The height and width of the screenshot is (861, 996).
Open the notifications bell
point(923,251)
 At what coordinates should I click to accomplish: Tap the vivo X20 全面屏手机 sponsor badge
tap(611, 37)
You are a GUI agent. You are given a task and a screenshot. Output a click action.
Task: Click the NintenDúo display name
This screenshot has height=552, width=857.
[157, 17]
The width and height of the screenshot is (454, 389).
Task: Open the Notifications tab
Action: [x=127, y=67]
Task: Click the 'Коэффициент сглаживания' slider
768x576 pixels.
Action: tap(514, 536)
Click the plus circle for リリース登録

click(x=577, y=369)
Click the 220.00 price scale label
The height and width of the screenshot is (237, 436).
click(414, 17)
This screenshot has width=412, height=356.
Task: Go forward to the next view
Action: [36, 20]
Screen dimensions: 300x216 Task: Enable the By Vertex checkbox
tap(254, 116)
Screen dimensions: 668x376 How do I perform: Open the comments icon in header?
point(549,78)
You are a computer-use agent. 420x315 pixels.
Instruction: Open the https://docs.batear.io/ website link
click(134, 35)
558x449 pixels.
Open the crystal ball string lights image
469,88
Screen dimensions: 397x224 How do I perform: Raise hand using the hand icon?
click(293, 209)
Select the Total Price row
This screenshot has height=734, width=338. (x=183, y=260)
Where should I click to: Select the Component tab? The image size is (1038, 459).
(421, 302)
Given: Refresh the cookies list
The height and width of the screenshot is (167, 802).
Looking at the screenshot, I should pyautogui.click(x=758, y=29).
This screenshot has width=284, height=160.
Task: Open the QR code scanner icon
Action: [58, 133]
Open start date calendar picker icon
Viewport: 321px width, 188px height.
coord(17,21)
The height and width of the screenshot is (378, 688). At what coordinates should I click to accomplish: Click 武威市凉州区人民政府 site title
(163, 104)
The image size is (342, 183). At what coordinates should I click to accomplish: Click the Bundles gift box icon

▶ _WORK ITEM_: Restate exactly the records above from their first line through the line that holds "You are a computer-use agent. 420x315 pixels.", please, including both and leaving out all others.

▶ _SOLUTION TO THE EXERCISE_:
The height and width of the screenshot is (861, 996).
Open the notifications bell
point(923,251)
 At what coordinates should I click to accomplish: Tap the vivo X20 全面屏手机 sponsor badge
tap(611, 37)
You are a GUI agent. You are given a task and a screenshot. Output a click action.
Task: Click the NintenDúo display name
This screenshot has height=552, width=857.
[157, 17]
The width and height of the screenshot is (454, 389).
Task: Open the Notifications tab
Action: [x=127, y=67]
Task: Click the 'Коэффициент сглаживания' slider
768x576 pixels.
Action: tap(514, 536)
Click the plus circle for リリース登録

click(x=577, y=369)
Click the 220.00 price scale label
The height and width of the screenshot is (237, 436).
click(414, 17)
This screenshot has width=412, height=356.
Task: Go forward to the next view
Action: [36, 20]
Screen dimensions: 300x216 Task: Enable the By Vertex checkbox
tap(254, 116)
Screen dimensions: 668x376 How do I perform: Open the comments icon in header?
point(549,78)
You are a computer-use agent. 420x315 pixels.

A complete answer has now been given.